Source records
============

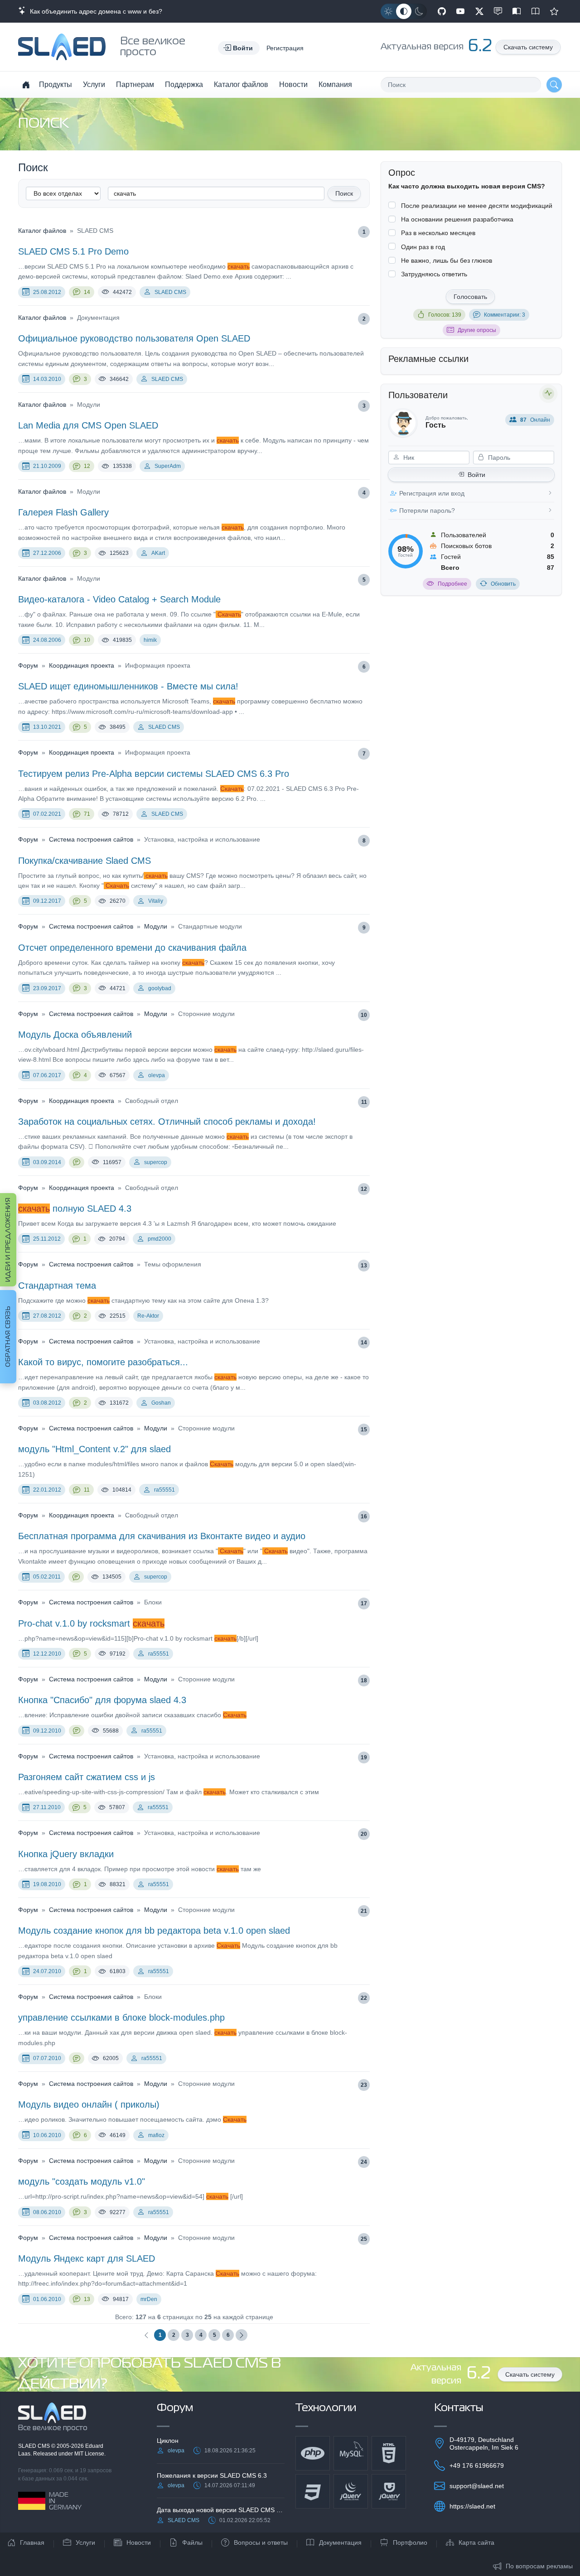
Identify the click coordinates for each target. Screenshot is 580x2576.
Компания (335, 84)
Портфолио (410, 2542)
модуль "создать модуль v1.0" (81, 2181)
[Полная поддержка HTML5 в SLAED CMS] (389, 2453)
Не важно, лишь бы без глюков (446, 260)
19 (364, 1757)
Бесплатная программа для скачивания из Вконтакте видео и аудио (161, 1536)
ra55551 (164, 1490)
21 (364, 1911)
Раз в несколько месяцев (438, 232)
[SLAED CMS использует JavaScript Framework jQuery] (351, 2491)
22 (364, 1998)
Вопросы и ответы (261, 2542)
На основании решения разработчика (457, 219)
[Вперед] (241, 2335)
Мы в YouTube (460, 11)
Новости (293, 84)
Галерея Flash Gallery (63, 512)
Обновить (503, 584)
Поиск (344, 193)
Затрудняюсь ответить (434, 274)
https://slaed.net (472, 2506)
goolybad (159, 988)
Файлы (192, 2542)
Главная (32, 2542)
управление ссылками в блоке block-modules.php (121, 2017)
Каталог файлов (241, 84)
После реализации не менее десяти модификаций (476, 205)
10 (87, 640)
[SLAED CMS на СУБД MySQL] (351, 2453)
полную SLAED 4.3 (74, 1208)
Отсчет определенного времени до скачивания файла (132, 948)
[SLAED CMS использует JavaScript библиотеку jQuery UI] (389, 2491)
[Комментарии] (76, 1162)
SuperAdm (168, 466)
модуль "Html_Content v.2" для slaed (94, 1449)
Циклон (168, 2440)
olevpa (156, 1075)
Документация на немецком (516, 11)
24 (364, 2162)
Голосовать (470, 296)
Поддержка (184, 84)
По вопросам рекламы (539, 2566)
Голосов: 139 (444, 315)
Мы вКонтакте (498, 11)
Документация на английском (535, 11)
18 (364, 1680)
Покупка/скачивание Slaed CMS (84, 861)
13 (364, 1265)
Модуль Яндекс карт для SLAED (86, 2258)
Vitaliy (155, 901)
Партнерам (135, 84)
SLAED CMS (170, 292)
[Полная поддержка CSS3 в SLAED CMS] (312, 2491)
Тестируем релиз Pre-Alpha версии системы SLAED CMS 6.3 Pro (153, 774)
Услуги (94, 84)
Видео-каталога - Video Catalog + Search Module (119, 599)
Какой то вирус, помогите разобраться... (103, 1362)
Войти (476, 474)
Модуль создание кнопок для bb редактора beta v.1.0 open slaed (154, 1931)
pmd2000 (159, 1239)
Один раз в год (423, 246)
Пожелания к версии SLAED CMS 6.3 (212, 2475)
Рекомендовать (554, 11)
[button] (239, 48)
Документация (340, 2542)
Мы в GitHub (442, 11)
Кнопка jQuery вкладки (66, 1854)
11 (364, 1102)
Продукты (55, 84)
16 (364, 1516)
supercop (155, 1162)
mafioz (156, 2135)
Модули (155, 926)
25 (364, 2239)
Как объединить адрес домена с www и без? (94, 11)
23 (364, 2085)
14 (87, 292)
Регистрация (285, 48)
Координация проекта (81, 665)
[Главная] (26, 84)
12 (87, 466)
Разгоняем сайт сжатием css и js (86, 1777)
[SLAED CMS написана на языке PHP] (312, 2453)
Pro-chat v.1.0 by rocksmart (91, 1623)
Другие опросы (477, 330)
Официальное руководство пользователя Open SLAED (134, 338)
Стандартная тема (57, 1285)
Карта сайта (476, 2542)
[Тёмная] (419, 11)
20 (364, 1834)
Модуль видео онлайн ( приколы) (89, 2104)
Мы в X (479, 11)
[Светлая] (388, 11)
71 (87, 814)
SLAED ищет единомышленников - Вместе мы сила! (128, 686)
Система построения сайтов (91, 839)
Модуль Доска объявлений (75, 1035)
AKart (158, 553)
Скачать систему (528, 47)
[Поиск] (554, 84)
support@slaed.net (477, 2485)
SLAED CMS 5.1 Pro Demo (73, 251)
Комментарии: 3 (504, 315)
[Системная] (403, 11)
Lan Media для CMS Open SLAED (88, 425)
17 (364, 1603)
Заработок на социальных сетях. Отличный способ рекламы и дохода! (167, 1122)
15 (364, 1429)
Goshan (161, 1403)
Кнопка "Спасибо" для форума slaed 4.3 (102, 1700)
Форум (28, 665)
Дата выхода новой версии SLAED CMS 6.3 (221, 2509)
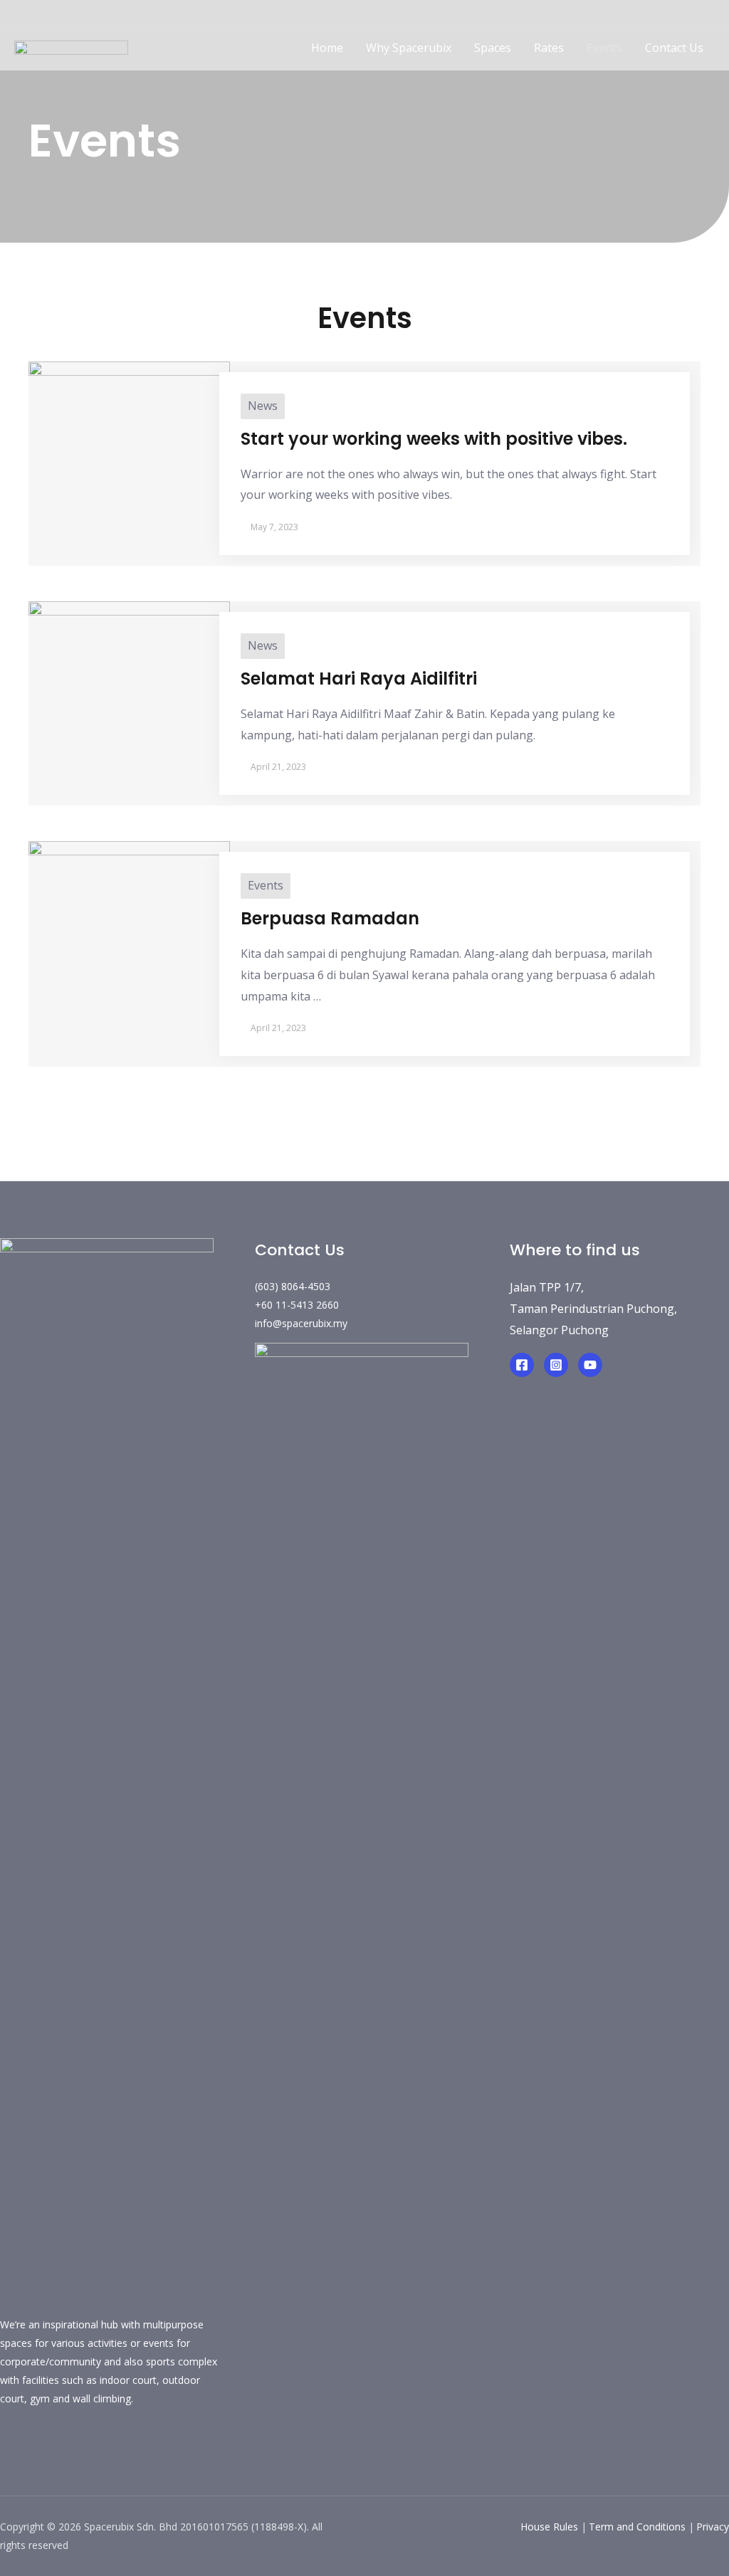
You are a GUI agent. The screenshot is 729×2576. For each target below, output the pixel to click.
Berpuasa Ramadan (330, 918)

============

**The task**
Find "18 (364, 1680)" in the entries above and copy that whole line exactly, then each line after it through the line that contains "Система построения сайтов (91, 839)".

**Answer below**
18 (364, 1680)
Покупка/скачивание Slaed CMS (84, 861)
13 (364, 1265)
Модуль Яндекс карт для SLAED (86, 2258)
Vitaliy (155, 901)
Партнерам (135, 84)
SLAED CMS (170, 292)
[Полная поддержка CSS3 в SLAED CMS] (312, 2491)
Тестируем релиз Pre-Alpha версии системы SLAED CMS 6.3 Pro (153, 774)
Услуги (94, 84)
Видео-каталога - Video Catalog + Search Module (119, 599)
Какой то вирус, помогите разобраться... (103, 1362)
Войти (476, 474)
Модуль создание кнопок для bb редактора beta v.1.0 open slaed (154, 1931)
pmd2000 (159, 1239)
Один раз в год (423, 246)
Пожелания к версии SLAED CMS 6.3 (212, 2475)
Рекомендовать (554, 11)
[button] (239, 48)
Документация (340, 2542)
Мы в GitHub (442, 11)
Кнопка jQuery вкладки (66, 1854)
11 (364, 1102)
Продукты (55, 84)
16 (364, 1516)
supercop (155, 1162)
mafioz (156, 2135)
Модули (155, 926)
25 (364, 2239)
Как объединить адрес домена с www и без? (94, 11)
23 (364, 2085)
14 (87, 292)
Регистрация (285, 48)
Координация проекта (81, 665)
[Главная] (26, 84)
12 (87, 466)
Разгоняем сайт сжатием css и js (86, 1777)
[SLAED CMS написана на языке PHP] (312, 2453)
Pro-chat v.1.0 by rocksmart (91, 1623)
Другие опросы (477, 330)
Официальное руководство пользователя Open SLAED (134, 338)
Стандартная тема (57, 1285)
Карта сайта (476, 2542)
[Тёмная] (419, 11)
20 (364, 1834)
Модуль видео онлайн ( приколы) (89, 2104)
Мы в X (479, 11)
[Светлая] (388, 11)
71 (87, 814)
SLAED ищет единомышленников - Вместе мы сила! (128, 686)
Система построения сайтов (91, 839)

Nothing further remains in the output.